The letter, the latest escalation in the panel’s investigation, comes after McCaul subpoenaed Blinken in March for a dissent cable written by US diplomats in Kabul criticizing the Biden administration’s plans to withdraw troops in 2021.
The chairman claimed the information the State Department has turned over is “insufficient,” saying the department is “now in violation of its legal obligation to produce these documents and must do so immediately,” according to the letter. McCaul is giving Blinken a third deadline of May 11 to voluntarily comply – or he will move forward with contempt proceedings, he said.
A State Department spokesperson called the panel’s latest move “unnecessary and unproductive action.”
“It’s unfortunate that despite having received a classified briefing on the dissent channel cable as well as a written summary that the House Foreign Affairs Committee continues to pursue this unnecessary and unproductive action,” spokesperson Vedant Patel said in a statement. “Nevertheless, we will continue to respond to appropriate oversight inquiries and provide Congress the information it needs to do its job while protecting the ability of State Department employees to do theirs.”

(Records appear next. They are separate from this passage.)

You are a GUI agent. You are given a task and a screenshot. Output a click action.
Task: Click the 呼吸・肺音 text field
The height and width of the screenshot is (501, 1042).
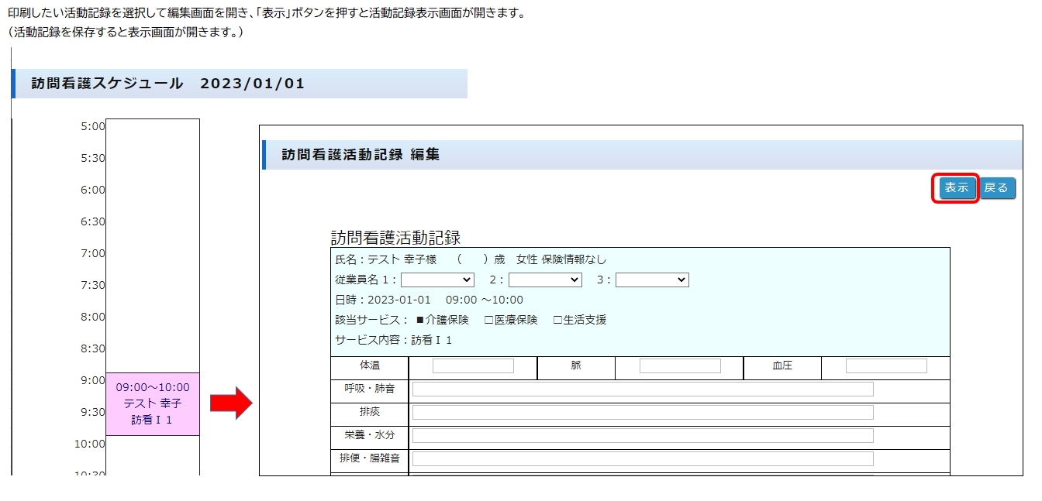click(x=642, y=389)
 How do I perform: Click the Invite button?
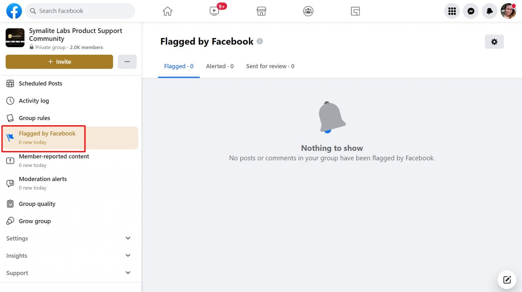59,62
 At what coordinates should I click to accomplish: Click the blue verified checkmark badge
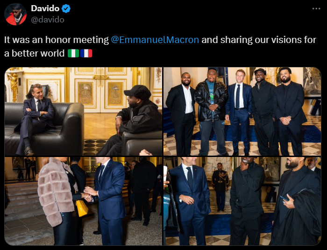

McCaul views the dissent cable as a crucial document for his committee’s investigation. Blinken, however, has told the panel that he opposes sharing the full document due to concerns it could have a dangerous impact on diplomats’ use of the channel, which is a confidential way for them to share concerns with top State Department officials.

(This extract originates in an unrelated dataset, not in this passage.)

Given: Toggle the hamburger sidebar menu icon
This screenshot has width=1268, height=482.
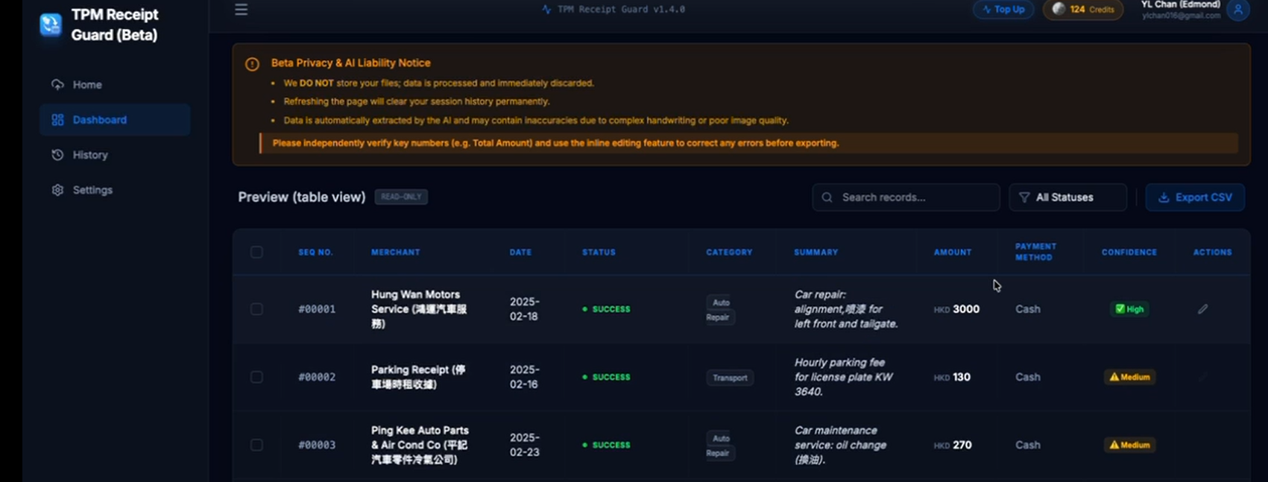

McCaul has pushed back the subpoena deadline multiple times – from April 4 to April 21 and then to May 1 – following a series of back-and-forth communications with the State Department.
The Biden administration has made some moves to offer Congress more information about the withdrawal. The State Department provided the House Foreign Affairs Committee with a roughly one-page summary of the four-page dissent cable, as well as a summary of the department’s official response to the document.

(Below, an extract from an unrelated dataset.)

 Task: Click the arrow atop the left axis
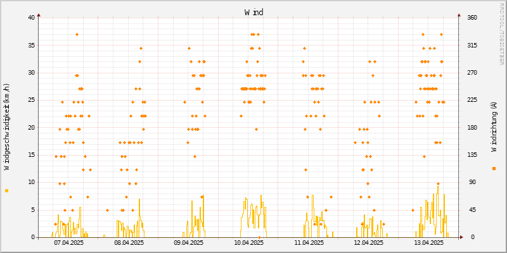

The department also held a classified briefing for members of the panel last month to discuss the dissent cable. But McCaul and other committee Republicans maintain the briefing did not represent compliance with the subpoena and some members argued they still have unanswered questions.
“[I]t is inherently problematic for the Department, which is the subject of the Committee’s investigation, to be permitted to withhold key material evidence and substitute its own abbreviated characterizations of that evidence for the original documents. The Committee is aware of no other type of investigation (whether law enforcement, Inspector General audit, or internal compliance) where this is standard operating procedure,” McCaul wrote in his Friday letter.
McCaul also laid out a series of options he characterized as “a potential accommodation” for Blinken’s compliance, including that the committee “will accept production of the dissent cable and official response with all names and other identifying marks redacted.” As an alternative, he said, the panel is “willing to review in camera an unredacted copy of the cable and official response, with an agreement that it will not publicly disclose the names of any signatories without that signatory’s permission.”
A third option McCaul offered is that the committee will accept an “in camera review of the cable and response with only names redacted.” The chairman argued the options should address the department’s concerns regarding confidentiality of the signatories’ identities.